Meu pai já me havia ensinado ler as horas. A diferença era que eu nunca tinha visto um relógio cujas horas  fossem marcadas com algarismos arábicos. Conhecia os algarismos romanos, mas nunca me disseram que eles também  figuravam no mostrador de um relógio.  E com dona Esmeraldina me dizendo que eu estava indo no caminho certo e a classe toda rindo de mim, foi difícil não pedir para ir ao banheiro. “Ele é mijão”, disse o Gerson; “se demorar vai mijar a calça”, falou o Antônio Carlos. Quase aconteceu  se não tivesse chegado logo ao banheiro. De volta à sala, vi dona Esmeraldina risonha, me olhando batendo a régua na outra mão. “Você já escreveu os algarismo arábicos entre os romanos, agora multiplique os números que escreveu”. Ao efetuar a operação encontrei 35. “Então, que hora é, Emílio? João disse que era pra botar uma vírgula entre o 3 e 5, assim eram três e meia.  Dona Esmeraldina perguntou se “se da tarde ou da madrugada”.  João viu a besteira que disse. “Então, Emílio, que hora é?” --Nove e meia, professora. A classe inteira riu, mas dona Esmeraldina aplaudiu.
O relógio fora doado à escola por um comerciante do bairro.. Todos os alunos sabiam ler as horas, mas  não em mostrador com algarismos romanos.
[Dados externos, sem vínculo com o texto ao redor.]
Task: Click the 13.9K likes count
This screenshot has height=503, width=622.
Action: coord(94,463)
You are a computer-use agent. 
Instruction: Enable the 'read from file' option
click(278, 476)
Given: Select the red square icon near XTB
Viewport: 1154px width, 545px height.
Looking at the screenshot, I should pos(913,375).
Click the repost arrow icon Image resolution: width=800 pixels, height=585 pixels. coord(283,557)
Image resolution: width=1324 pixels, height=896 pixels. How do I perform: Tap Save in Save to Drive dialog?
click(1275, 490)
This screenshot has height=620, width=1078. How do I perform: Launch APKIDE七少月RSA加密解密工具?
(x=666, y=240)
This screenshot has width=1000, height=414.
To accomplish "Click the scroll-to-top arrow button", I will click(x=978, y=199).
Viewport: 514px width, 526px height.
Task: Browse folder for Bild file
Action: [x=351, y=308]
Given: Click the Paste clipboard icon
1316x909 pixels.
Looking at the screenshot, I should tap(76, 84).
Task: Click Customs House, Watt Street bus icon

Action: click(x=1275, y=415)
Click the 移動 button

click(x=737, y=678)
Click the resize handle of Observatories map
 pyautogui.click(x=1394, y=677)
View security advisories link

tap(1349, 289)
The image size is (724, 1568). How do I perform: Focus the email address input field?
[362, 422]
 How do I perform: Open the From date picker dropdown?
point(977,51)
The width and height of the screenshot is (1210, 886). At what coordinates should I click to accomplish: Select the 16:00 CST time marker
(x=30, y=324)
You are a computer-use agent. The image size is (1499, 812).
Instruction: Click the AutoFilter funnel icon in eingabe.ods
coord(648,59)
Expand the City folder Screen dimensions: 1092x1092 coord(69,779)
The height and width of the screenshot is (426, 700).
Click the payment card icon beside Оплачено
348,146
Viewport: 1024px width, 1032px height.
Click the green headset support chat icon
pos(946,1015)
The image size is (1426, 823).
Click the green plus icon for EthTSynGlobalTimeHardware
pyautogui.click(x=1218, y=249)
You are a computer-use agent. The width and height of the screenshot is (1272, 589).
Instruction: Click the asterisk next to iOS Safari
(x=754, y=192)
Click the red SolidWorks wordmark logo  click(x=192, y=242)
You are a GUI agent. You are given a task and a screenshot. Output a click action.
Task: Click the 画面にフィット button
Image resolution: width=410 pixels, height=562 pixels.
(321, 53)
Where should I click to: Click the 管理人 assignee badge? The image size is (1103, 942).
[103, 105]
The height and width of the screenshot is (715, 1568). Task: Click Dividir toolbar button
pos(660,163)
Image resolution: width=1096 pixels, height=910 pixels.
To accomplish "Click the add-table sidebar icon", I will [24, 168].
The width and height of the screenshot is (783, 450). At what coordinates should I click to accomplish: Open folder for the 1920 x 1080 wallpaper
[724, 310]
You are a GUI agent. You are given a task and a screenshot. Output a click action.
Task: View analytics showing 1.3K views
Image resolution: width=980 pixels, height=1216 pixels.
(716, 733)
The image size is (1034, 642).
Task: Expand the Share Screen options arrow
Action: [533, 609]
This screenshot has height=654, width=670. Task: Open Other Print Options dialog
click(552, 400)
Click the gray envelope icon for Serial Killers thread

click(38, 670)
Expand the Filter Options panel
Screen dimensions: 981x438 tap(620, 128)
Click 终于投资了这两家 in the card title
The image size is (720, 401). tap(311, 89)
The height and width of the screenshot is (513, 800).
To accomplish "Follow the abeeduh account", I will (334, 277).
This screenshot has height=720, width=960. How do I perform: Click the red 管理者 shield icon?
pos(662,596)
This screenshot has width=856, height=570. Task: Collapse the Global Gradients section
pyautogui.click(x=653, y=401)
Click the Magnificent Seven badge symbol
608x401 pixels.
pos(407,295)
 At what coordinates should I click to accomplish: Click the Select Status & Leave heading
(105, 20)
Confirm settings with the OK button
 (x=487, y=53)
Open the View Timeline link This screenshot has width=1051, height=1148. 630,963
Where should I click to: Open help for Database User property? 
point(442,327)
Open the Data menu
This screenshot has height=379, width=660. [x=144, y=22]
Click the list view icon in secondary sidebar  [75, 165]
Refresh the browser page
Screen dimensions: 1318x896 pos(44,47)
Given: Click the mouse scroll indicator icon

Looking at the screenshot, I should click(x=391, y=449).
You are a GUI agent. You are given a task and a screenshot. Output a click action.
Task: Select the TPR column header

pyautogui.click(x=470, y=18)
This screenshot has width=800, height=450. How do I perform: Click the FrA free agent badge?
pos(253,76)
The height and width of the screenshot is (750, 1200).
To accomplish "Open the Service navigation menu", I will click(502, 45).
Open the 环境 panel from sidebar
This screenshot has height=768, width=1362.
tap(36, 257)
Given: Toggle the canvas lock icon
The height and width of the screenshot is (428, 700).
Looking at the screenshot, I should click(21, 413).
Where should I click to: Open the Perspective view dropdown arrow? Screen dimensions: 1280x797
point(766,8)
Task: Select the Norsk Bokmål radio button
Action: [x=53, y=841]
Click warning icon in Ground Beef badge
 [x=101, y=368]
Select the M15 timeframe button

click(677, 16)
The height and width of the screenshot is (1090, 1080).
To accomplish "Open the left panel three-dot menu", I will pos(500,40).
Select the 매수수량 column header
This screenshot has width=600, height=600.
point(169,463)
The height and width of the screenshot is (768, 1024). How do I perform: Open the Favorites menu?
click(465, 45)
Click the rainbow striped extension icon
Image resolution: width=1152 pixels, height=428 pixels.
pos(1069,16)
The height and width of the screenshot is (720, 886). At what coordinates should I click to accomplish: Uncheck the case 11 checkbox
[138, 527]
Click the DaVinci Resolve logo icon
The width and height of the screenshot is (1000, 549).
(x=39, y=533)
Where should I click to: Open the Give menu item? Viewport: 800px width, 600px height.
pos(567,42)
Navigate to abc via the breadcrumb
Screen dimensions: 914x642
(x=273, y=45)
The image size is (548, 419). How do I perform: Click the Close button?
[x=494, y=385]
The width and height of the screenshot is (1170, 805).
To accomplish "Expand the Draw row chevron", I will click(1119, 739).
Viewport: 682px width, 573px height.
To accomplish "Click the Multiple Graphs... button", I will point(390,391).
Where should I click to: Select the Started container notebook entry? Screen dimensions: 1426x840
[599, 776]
Era o 1º ano do curso primário, e todos os alunos já sabiam ler, escrever e fazer divisão e multiplicação com um algarismo n de referência. No ano seguinte aprenderíamos as operações com qualquer multiplicador ou divisor. No terceiro ano aprenderíamos frações e, no quanto ano, já deveríamos dominar a leitura e descrever uma paisagem ou um quadro do livro. Precisávamos desses recursos para, concluído o primária, saber fazer uma redação, importante  no exame de admissão ao ginásio. Poucos alunos chegavam ao fim do primário. A maioria ia ficando pelo caminho. Tempos de ensino de qualidade numa escola excludente.